How To Use The 4 Ds Of Effective Time Management
Let’s claim your valuable hours… back!
Do you sometimes struggle with time management?
Or does the day lack enough hours to attend to your projects, habits, commitments and more?
When half past five rolls around, do you look at your to do list and feel you didn’t accomplish much of anything?
If you’re struggling to take charge of the day, consider using a popular productivity strategy known as the four Ds of effective time management.
Simply put, act!
Before deciding to do a task, I like using the two minute rule from David Allen as a decision framework. It’s amazing what you can accomplish in just 120 seconds: write an email, make a quick phone call, pull a report and so on.
In the productivity book Getting Things Done, Allen explained,
“The rationale for the two-minute rule is that that’s more or less the point where it starts taking longer to store and track an item than to deal with it the first time it’s in your hands — in other words, it’s the efficiency cutoff.”
If your task takes longer than 120 seconds and you still need to do it, work on this task alone for 30 minutes or until you complete it. Remember, multitasking is the enemy of effective time management.
Also known by some writers as drop, delete is the easiest of the four Ds to implement because you don’t have to do much of anything beyond making a simple decision to do or to delete.
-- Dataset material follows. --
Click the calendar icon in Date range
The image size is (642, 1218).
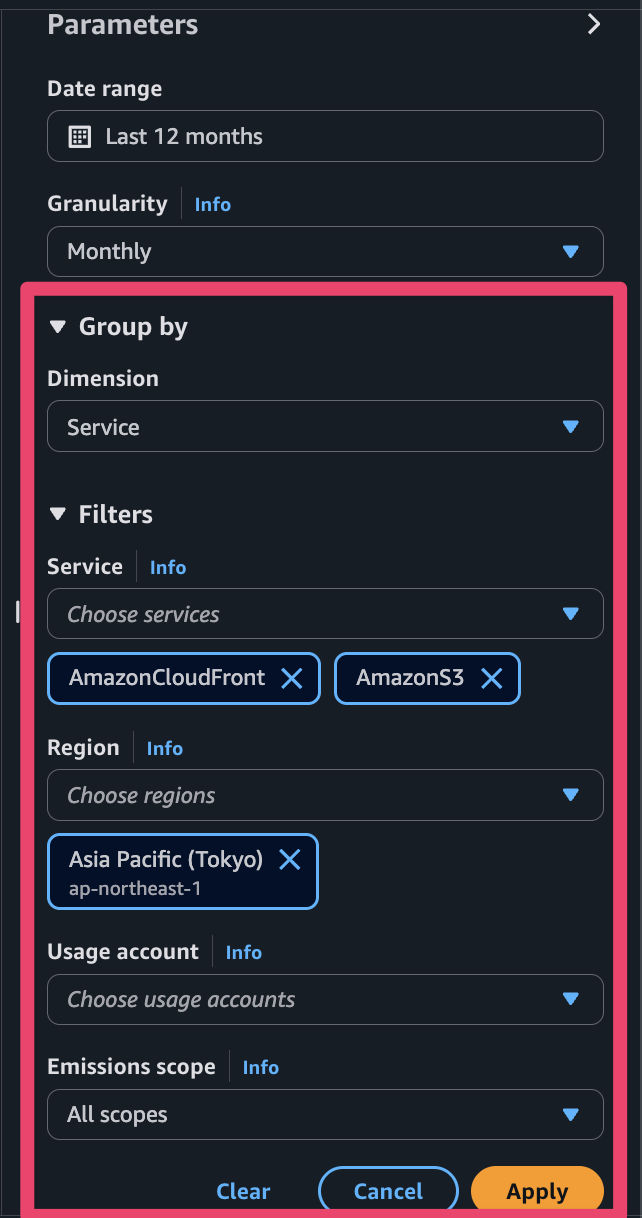click(x=80, y=137)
Wan Ho has written about this productivity strategy and length and said,
“I can usually delete half or more of my emails without opening them. I am especially brutal when I return from vacation and have to go through a backlog of emails.”
Many productivity consultants recommend approaching this D through the gaze of the Pareto Principle. Known as “The 80/20 Rule”, it states 80% of the results come from 20% of causes or activities.
So ask yourself: Will this activity help me get the long-term result I or we want?
Depending on the activity marked for deletion, you might need to go back to the requester and explain why you’re not doing it.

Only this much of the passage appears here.